[Screenshot grounding data]
+ + +

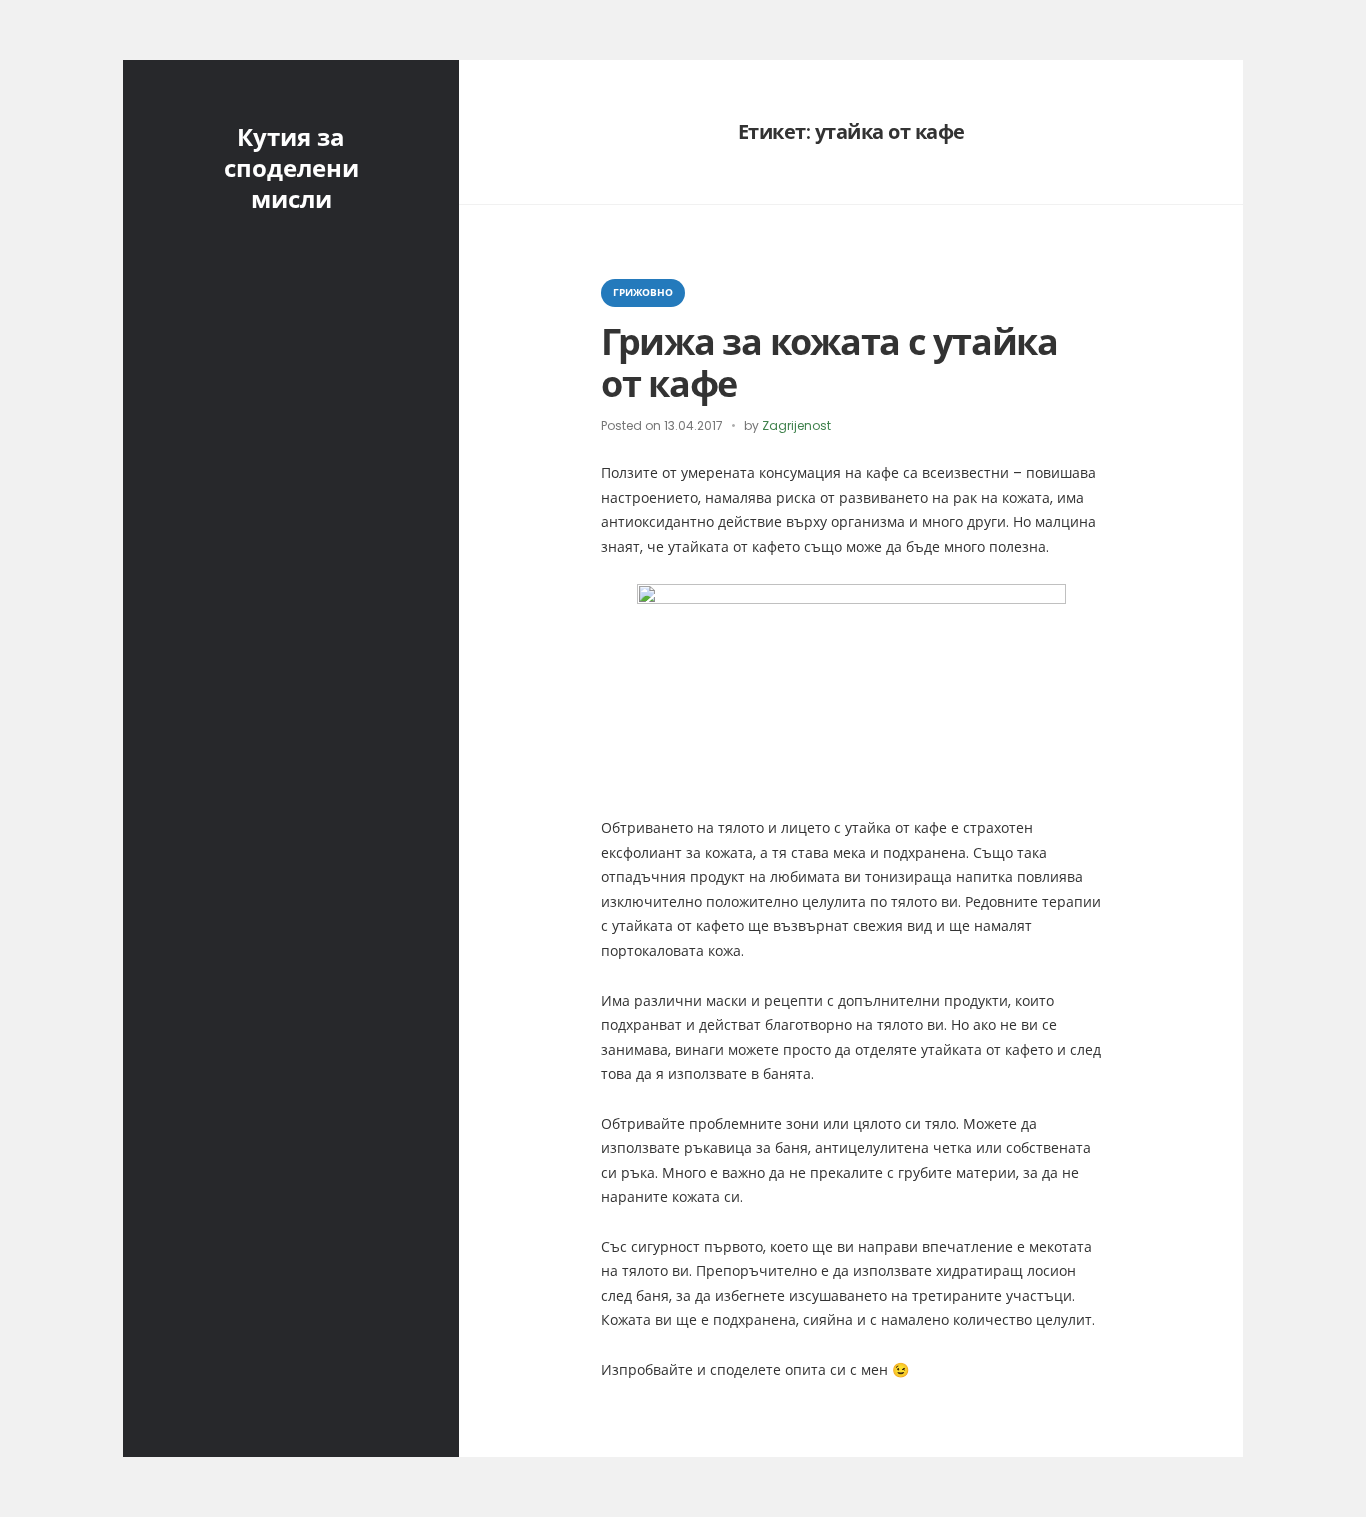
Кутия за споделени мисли (291, 168)
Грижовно (643, 292)
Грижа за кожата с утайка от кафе (829, 363)
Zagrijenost (796, 425)
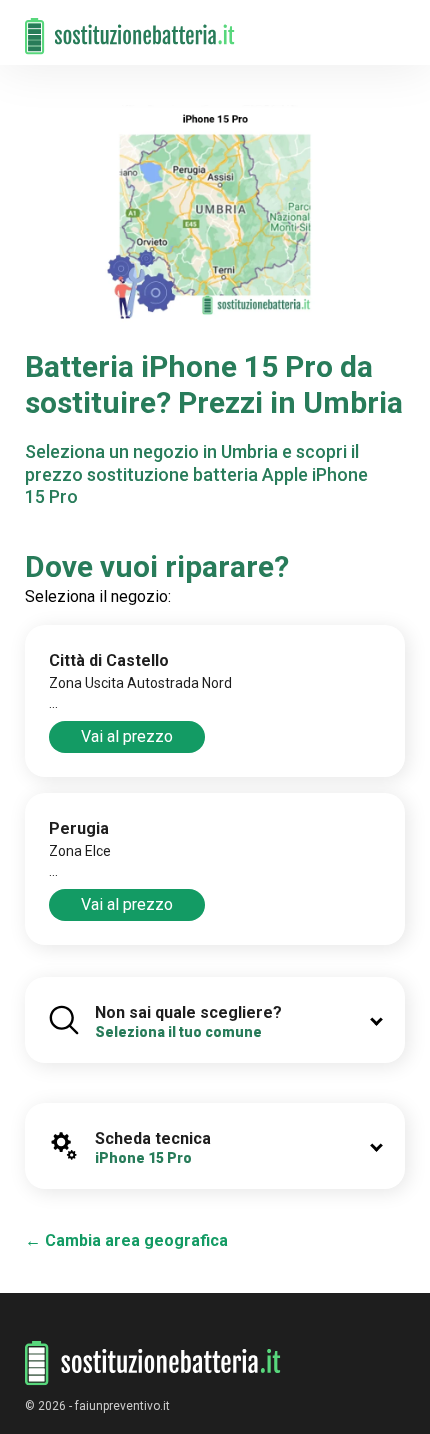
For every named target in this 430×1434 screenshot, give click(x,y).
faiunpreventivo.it (122, 1406)
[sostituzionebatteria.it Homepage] (153, 1363)
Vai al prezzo (127, 736)
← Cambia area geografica (126, 1240)
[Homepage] (130, 26)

+ + +

* [The problem] With the line that contains "For every named" as your start, reproduce the data above exactly through its last line, and nothing before that start.

* [Response area]
For every named target in this 430×1434 screenshot, give click(x,y).
faiunpreventivo.it (122, 1406)
[sostituzionebatteria.it Homepage] (153, 1363)
Vai al prezzo (127, 736)
← Cambia area geografica (126, 1240)
[Homepage] (130, 26)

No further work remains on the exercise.